Sheikh Mujibur tried to make Bangladesh a one-party state before, in 1975, he and much of his family were assassinated. His daughter has all but completed the task. This is the context for the coming election. Sheikh Hasina long ago dispensed with the practice of holding elections under an impartial caretaker government. That way, the al can more easily control the results.
With her arch-rival, Khaleda Zia, under house arrest and her party, the bnp, hounded, the election’s outcome is already known. Yet the bnp, no less thuggish now than it was in power, has recently recovered sufficiently to launch mass protests in Dhaka. It raises the risk of mob violence, and deepening political divisions.
It is only one of several worrying scenarios. Sheikh Hasina is 75 and has not anointed a successor. Younger family members lack either the experience or will to take over. If a stroke were to take the prime minister tomorrow, the country could fall into chaos.

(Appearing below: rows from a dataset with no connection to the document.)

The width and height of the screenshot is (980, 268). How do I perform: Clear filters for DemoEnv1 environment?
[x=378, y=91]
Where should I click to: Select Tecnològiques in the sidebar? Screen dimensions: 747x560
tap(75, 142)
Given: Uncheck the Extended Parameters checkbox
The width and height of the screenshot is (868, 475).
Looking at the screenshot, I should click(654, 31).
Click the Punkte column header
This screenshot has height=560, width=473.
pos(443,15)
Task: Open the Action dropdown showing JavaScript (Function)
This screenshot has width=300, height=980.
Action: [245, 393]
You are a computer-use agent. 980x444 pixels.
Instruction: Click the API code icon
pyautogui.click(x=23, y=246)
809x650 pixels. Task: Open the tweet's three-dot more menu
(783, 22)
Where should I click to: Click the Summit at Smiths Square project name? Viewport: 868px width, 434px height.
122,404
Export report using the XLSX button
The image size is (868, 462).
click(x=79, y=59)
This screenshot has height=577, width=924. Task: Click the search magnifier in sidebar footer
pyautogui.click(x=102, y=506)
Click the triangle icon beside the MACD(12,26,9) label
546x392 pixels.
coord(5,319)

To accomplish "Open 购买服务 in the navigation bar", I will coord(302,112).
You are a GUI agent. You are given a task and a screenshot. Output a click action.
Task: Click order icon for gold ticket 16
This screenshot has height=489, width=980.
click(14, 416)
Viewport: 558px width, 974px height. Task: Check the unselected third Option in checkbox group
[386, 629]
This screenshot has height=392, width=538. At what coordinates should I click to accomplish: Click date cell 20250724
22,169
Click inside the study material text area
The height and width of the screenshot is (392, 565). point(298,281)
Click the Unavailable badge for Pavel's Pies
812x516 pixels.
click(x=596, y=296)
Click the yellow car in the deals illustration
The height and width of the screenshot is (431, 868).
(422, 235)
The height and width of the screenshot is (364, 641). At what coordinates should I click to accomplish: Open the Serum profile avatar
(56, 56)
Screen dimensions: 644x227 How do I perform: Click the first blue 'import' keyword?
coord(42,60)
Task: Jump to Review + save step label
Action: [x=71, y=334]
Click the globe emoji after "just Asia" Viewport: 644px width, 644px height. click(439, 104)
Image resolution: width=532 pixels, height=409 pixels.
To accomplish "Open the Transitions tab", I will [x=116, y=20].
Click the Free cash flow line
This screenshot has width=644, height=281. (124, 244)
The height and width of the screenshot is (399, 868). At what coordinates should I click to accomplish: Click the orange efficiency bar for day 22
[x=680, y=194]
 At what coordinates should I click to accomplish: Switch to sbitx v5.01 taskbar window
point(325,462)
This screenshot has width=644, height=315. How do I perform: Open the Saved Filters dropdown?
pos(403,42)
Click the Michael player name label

Not all is gloom. Impressive to any visitor is how cheerfully and relentlessly young Bangladeshis look to themselves to solve problems. Theirs, says one Dhaka observer, is “a country of side-hustles”. People run e-commerce businesses from their bedrooms. A journalist keeps a dozen buffaloes outside the capital and supplies mozzarella to upmarket pizzerias. Over dinner in such places, people speak of their hopes for a better, more representative Bangladesh, one that gives opportunities rather than takes them away. At the moment, though you say it in public at your peril, the main obstacle to that future is the apparatus of wasted opportunities presided over by their prime minister.